I have real trouble with the idea that if this were a real "pre-sale approval" type demonstration for a real company that wished to keep it a secret, that they would make it public. It would be far more practical and reasonable to keep it secret until they were willing to go public.
However, if the purpose was to plant the idea among potential marks that this was "legitimate", then it makes perfect sense.
There are plenty of people who believe that Rossi is legitimate and that we are on the brink of a revolution comparable to the industrial revolution. I'm just not one of them. If some company starts selling "Mr. Fusion" in the near future, then that will prove my speculation wrong.
However, if there are throngs of people willing to give Rossi money to get on his "secret" waiting list (why not have a secret waiting list; everything else about it is secret), then I would say his efforts over the last year will pay off, whether he's legitimate or not. According to Kevmo (in an earlier post), Rossi has a five-year backlog of orders for the E-Cat. That's a lot of potential chumps.
http://www.journal-of-nuclear-physics.com/?p=516&cpage=6#comment-107295
Rossi is now offering the E-Cat for sale to any interested parties.
I look forward to hearing the first reviews by paying customers. (Or, watching Rossi disappear after failing to deliver working devices to those who have paid up front.)
Therefore, it interests me that so many seem willing to rush headlong (from my reading of the "evidence") into calling this a hoax and a scam.
Sure, it may be. But I don't see the telltale marks of that at the moment; in fact, quite the opposite.

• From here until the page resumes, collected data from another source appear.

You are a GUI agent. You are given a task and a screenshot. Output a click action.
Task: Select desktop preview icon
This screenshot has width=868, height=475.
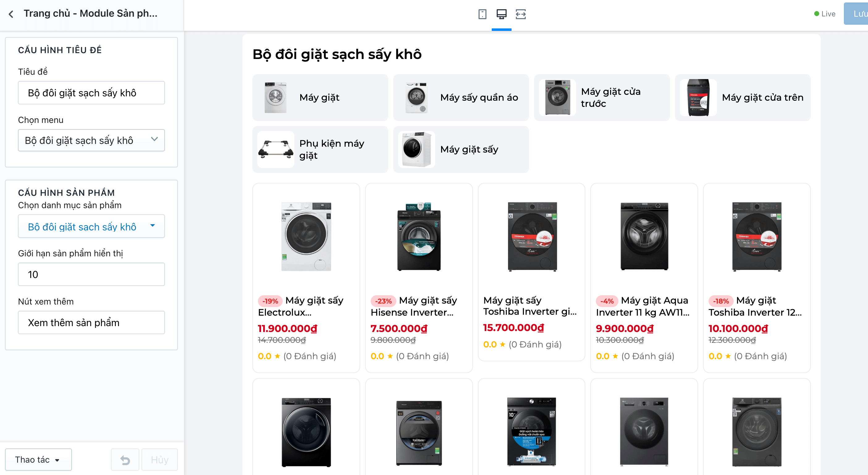(x=501, y=14)
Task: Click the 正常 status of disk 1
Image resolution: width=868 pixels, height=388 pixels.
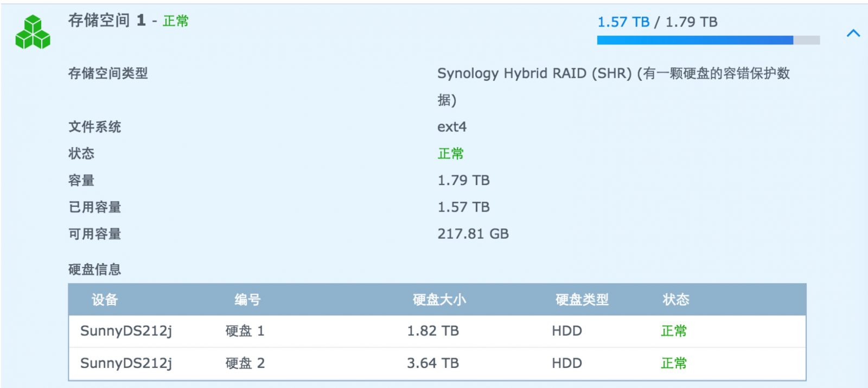Action: click(x=674, y=331)
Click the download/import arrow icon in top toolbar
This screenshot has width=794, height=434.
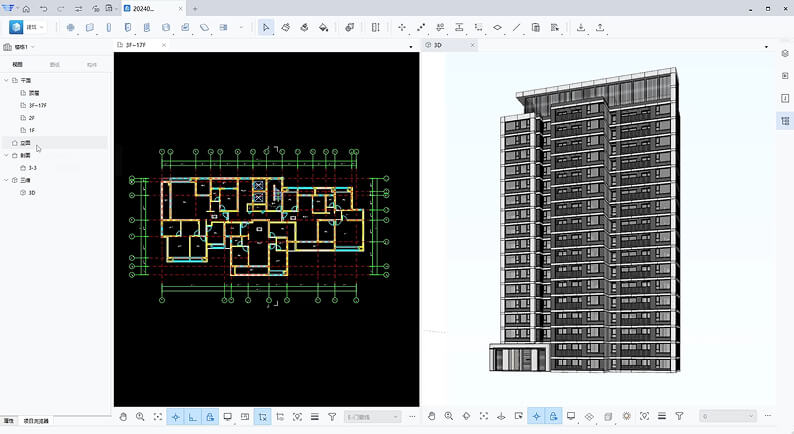click(x=581, y=28)
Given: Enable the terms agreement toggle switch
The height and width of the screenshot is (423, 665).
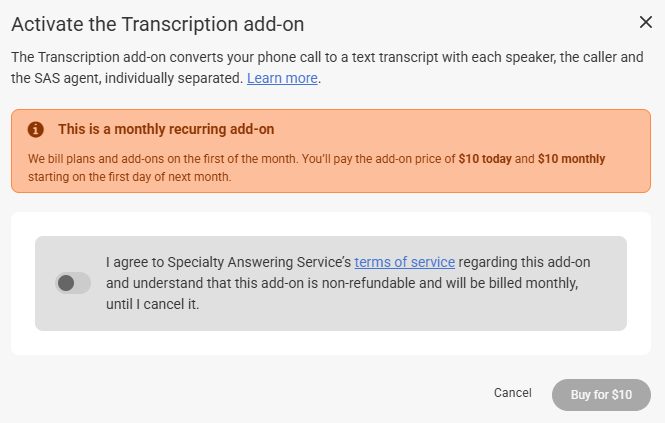Looking at the screenshot, I should tap(73, 283).

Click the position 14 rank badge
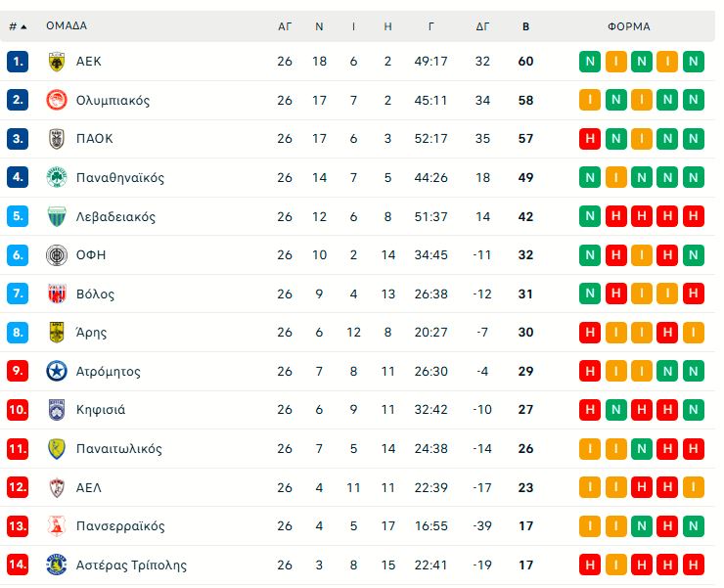(18, 565)
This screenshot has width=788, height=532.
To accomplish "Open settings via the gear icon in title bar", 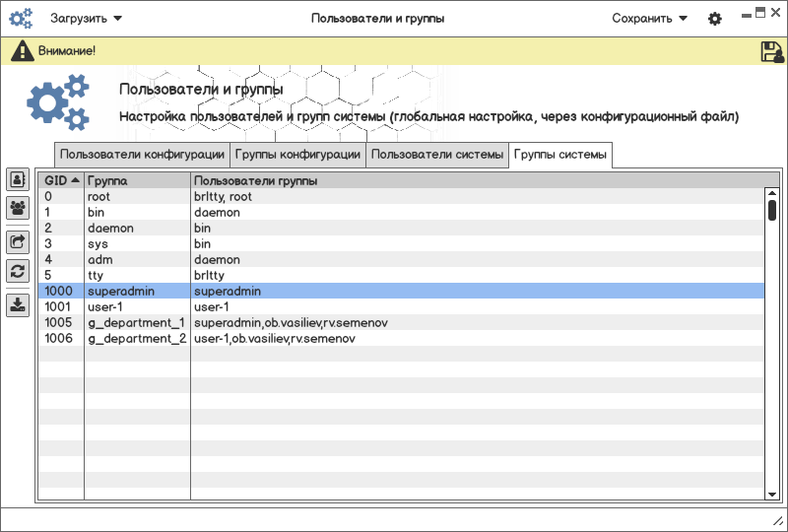I will [x=715, y=19].
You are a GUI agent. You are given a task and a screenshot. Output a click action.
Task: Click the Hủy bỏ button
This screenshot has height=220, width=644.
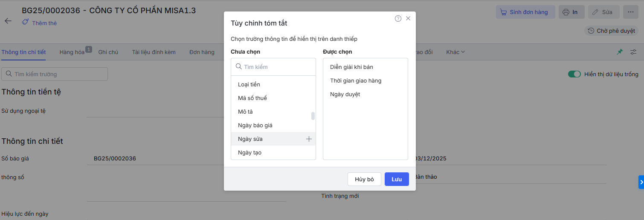(x=364, y=179)
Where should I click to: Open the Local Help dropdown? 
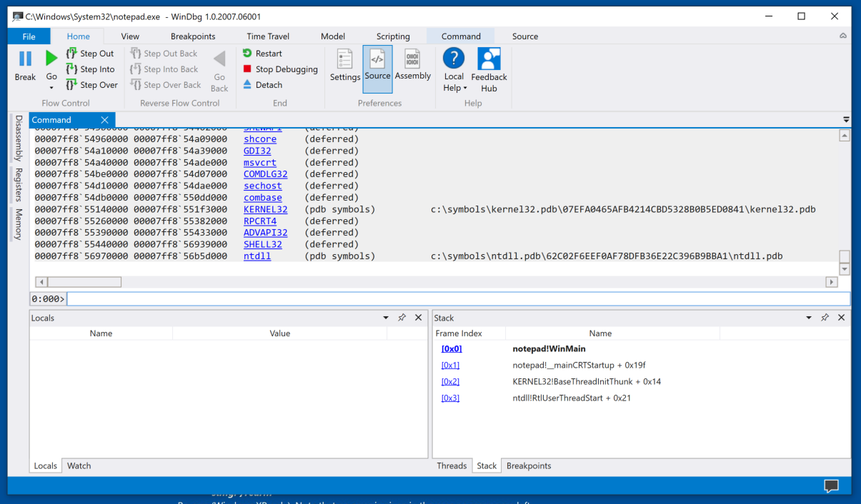[454, 88]
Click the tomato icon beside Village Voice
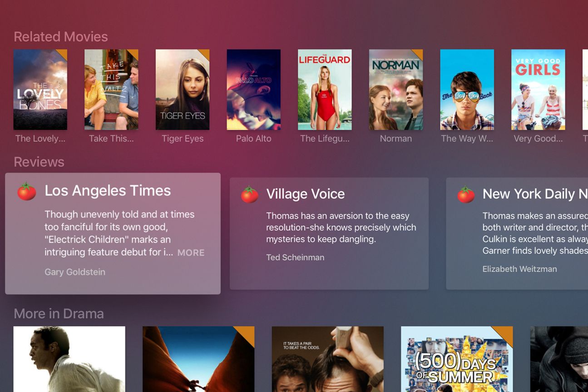Image resolution: width=588 pixels, height=392 pixels. 249,194
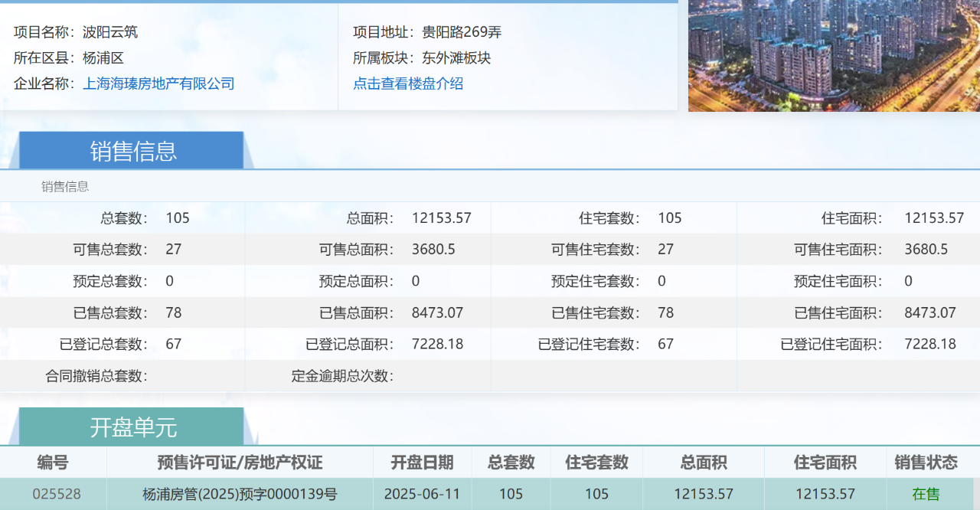The image size is (980, 510).
Task: Click the 可售总套数 value 27
Action: [x=174, y=249]
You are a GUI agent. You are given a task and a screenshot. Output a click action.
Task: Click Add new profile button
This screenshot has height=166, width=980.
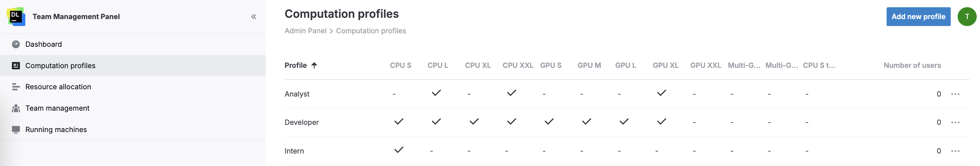[918, 17]
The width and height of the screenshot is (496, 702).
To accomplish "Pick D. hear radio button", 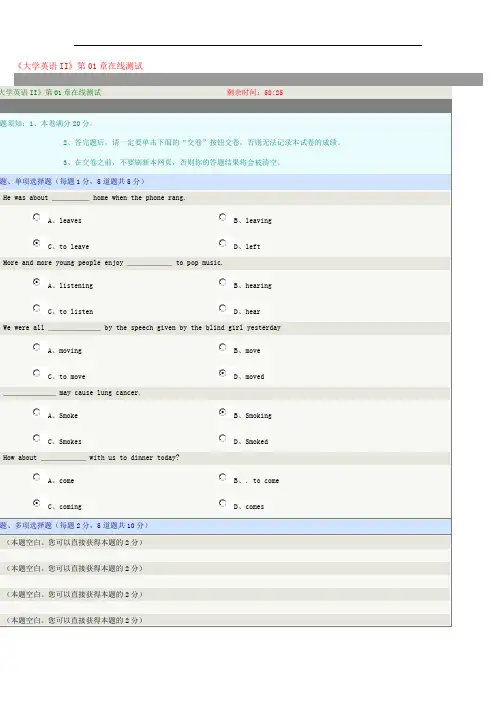I will click(222, 308).
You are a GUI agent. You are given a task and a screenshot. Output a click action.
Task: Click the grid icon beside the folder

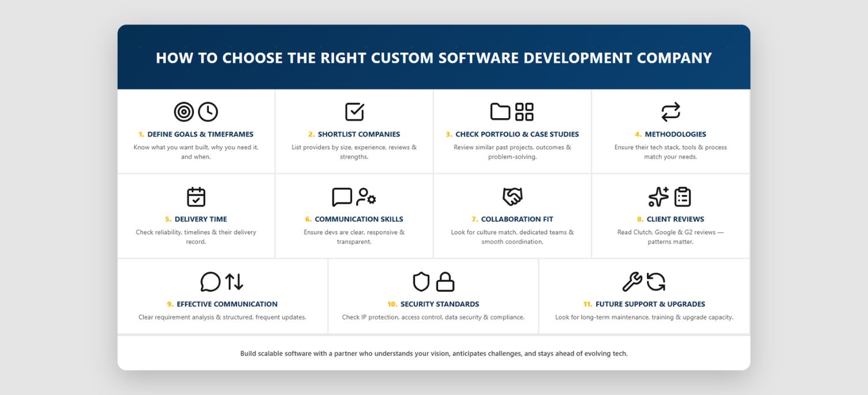coord(524,112)
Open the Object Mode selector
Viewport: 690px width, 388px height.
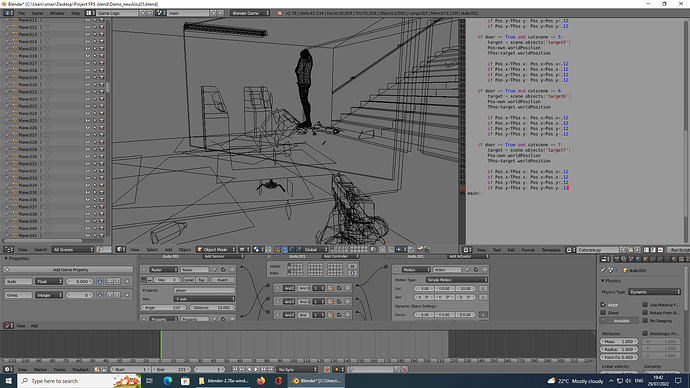(216, 249)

I have real trouble with the idea that if this were a real "pre-sale approval" type demonstration for a real company that wished to keep it a secret, that they would make it public. It would be far more practical and reasonable to keep it secret until they were willing to go public
It seems to me, from my limited reading, that the demonstration had two purposes: (1) to license the technology to a company that was going to work on developing it or perhaps coming up with applications for it, and (2) through the licensing process, to obtain funds to finance privately the two-year academic study at the Universities of Bologna and Uppsala (Sweden) into, explicitly, "how" and "why" Rossi's catalyst works.
So, to the extent Rossi is also pursuing public academic research into his process, I could see that it would be helpful for it to be public. In fact, I could see the universities "suggesting" that consistent with the counter-needs of the company to remain secretive. This would bolster their research project considerably and may even attract other favorable attention.
However, if the purpose was to plant the idea among potential marks that this was "legitimate", then it makes perfect sense.
I guess.
But SO many people would have to be in on this. At some point the argument is the same as OJ's: that the entire LAPD and the forensic labs and the neighbors and so on were in a conspiracy to frame him for the murder of his wife and her friend.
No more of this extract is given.